Marvel Comics: The Untold Story by Sean Howe is a history of Marvel Comics from it's creation amongst a world of magazines to the Disney purchase. The story begins with Martin Goodman and his Timely Comics founded in 1939. Goodman liked to change the names of his magazines, comics and companies often, which lead in 1961 to Goodman's comic arm becoming Marvel Comics. It is also in 1961, when Marvel's fortunes were on the rocks that editor-in-chief Stan Lee and artist Jack Kirby introduced The Fantastic Four to the public as Marvel's first real superhero comic. With the success of this super team other new creations followed including Iron Man, Thor, Spider-Man, the Hulk and the super team Avengers. But despite all of the success that this Marvel Age brought the company there were still squabbles over royalties, credit and artistic freedom in the halls of Marvel, which was far from Stan Lee's happy picture of the Marvel Bullpen. With the fortunes of publishing often waning, Lee attempted to lead Marvel into Hollywood attempting to get Marvel characters on television and movies. Due to poor creative and business choices, Marvel would become a target of other companies for purchase, eventually with Disney buying Marvel's impressive character catalog.
Marvel Comics: The Untold Story is massive. And I have noticed amongst my friends who have read it, no one read it fast. It is dense and full of information, so do not expect to sprint through this very detailed and clear book. This one will take some time, in fact I have been reading it slowly over a few months.

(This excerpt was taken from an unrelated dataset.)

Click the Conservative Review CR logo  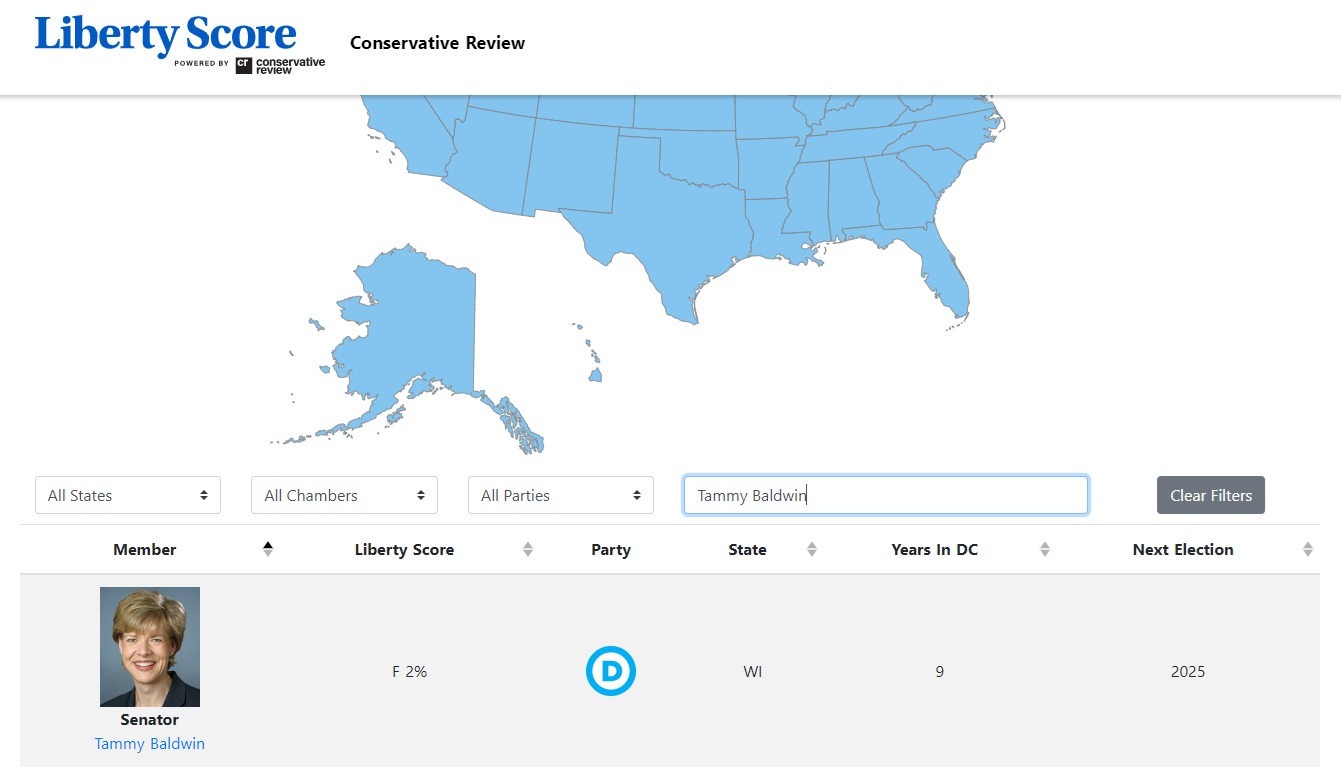(280, 65)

I have never seen Mad Men, but this is how I picture it would be. As the company becomes a critical success in the 1960's men in ties work at drafting tables making heroes come alive. However, there is a seedier darker side where creators vie for attention and struggle to get paid. Some of the saddest portions of this text is reading of the relational damage these men did to each other as they fought to make a dollar as contractors and Marvel sought to stay profitable often by shorting the men who brought them stories. This Mad Men was followed by the drug induced images of the 1970's as Marvel's office included many creators enjoying youth and available drugs to explore.

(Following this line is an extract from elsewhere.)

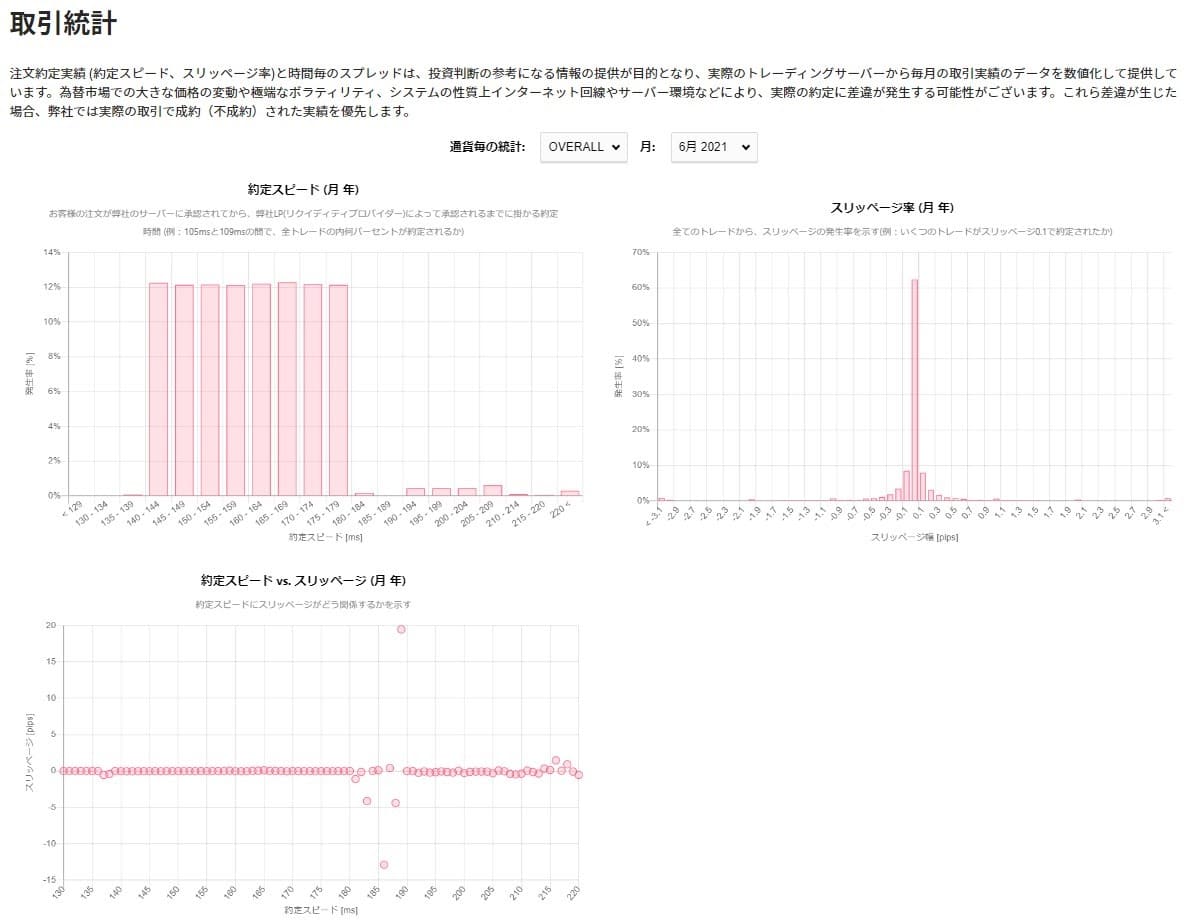1187x921 pixels.
Task: Click the 140 - 144 ms bar
Action: coord(158,389)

Of course, one of the key players in all of this is Stan Lee. Lee wrote the stories, mostly or kinda. He created the Marvel method where he provided artists with outlines, allowed them to draw and then added text afterwards. And he hired and fired the staff. I know that there is much debate about how creative Lee actually was during the Marvel Age and if he rode on the coattails of others like Kirby. And it saddens me to read in these pages of the arguments between the two over creative credit. So as one reads of Lee's move from New York to California to seek Marvel's Hollywood fortune, it comes as no surprise that he abandoned the world of monthly creators to go somewhere that isolated him from the office politics of the New York office. I do feel that Howe portrays Lee correctly, as someone who is not a devil and may have mixed his facts sometimes. But it also appears that he often attempted to give credit to his creative partners and was as upset as them if stories were too Lee-centric. Another aspect I had not considered about Lee was the impact that the work for hire rules had on him. While Marvel paid him well as the face of the company, he also had surrendered royalties to his greatest creations to the company while producing them for Marvel's titles.

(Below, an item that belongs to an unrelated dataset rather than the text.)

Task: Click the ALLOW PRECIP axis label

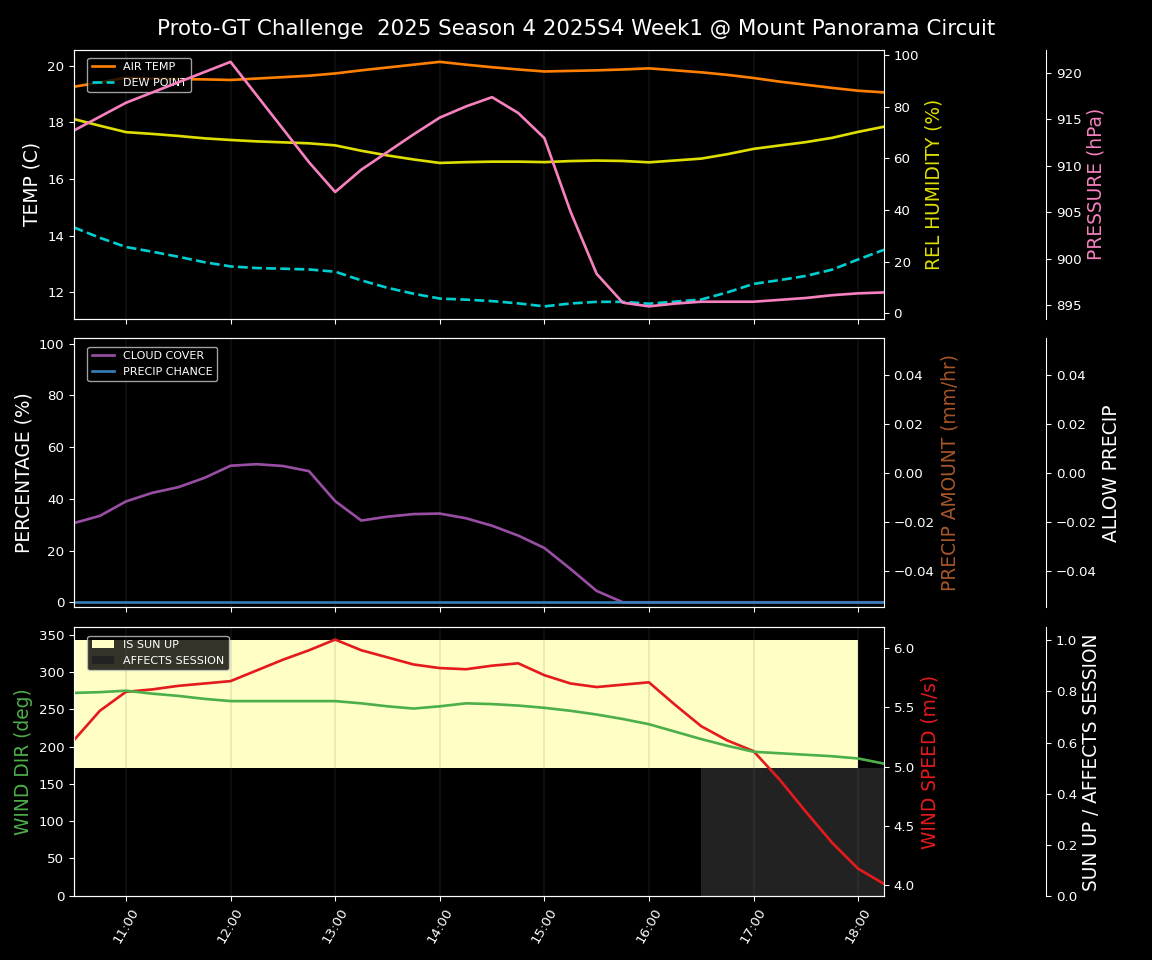Action: [x=1110, y=472]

One aspect that I found intriguing was the long progression to get Marvel comics into film. Lee efforted for years as Marvel stories were in development hell. And he had become familiar with Marvel movies dying before they could enter production. I think today we have become some used to the success of the Marvel Cinematic Universe, that we would not even think to consider that it did almost never happen.
I did find myself laughing as one sales director is quoted as saying, "Marvel is not Disney (Howe, 385)." They most definitely are now! Over a decade later they would be. Marvel in that late 90s began to experiment with harder edgier titles like Alias about Jessica Jones. Creators amped up the violence and adult situations attempting to bring in adult paying audiences. I have found it interesting in my own looks at Disney to consider that it is a family entertainment company where Marvel is based on the popularity of action violence. And in many ways while Disney today attempts to use Marvel to bring in young boy audiences, it is the one arm of the company that appears to be able to provide the most edge.
Marvel Comics: The Untold Story is a must have for Disney fans who want to know more about all arms of the company and Marvel fans. The tales found within its pages are not as black and white as the color comics that Marvel produces. But it is a story of intrigue and men under pressure that many will be able to enjoy.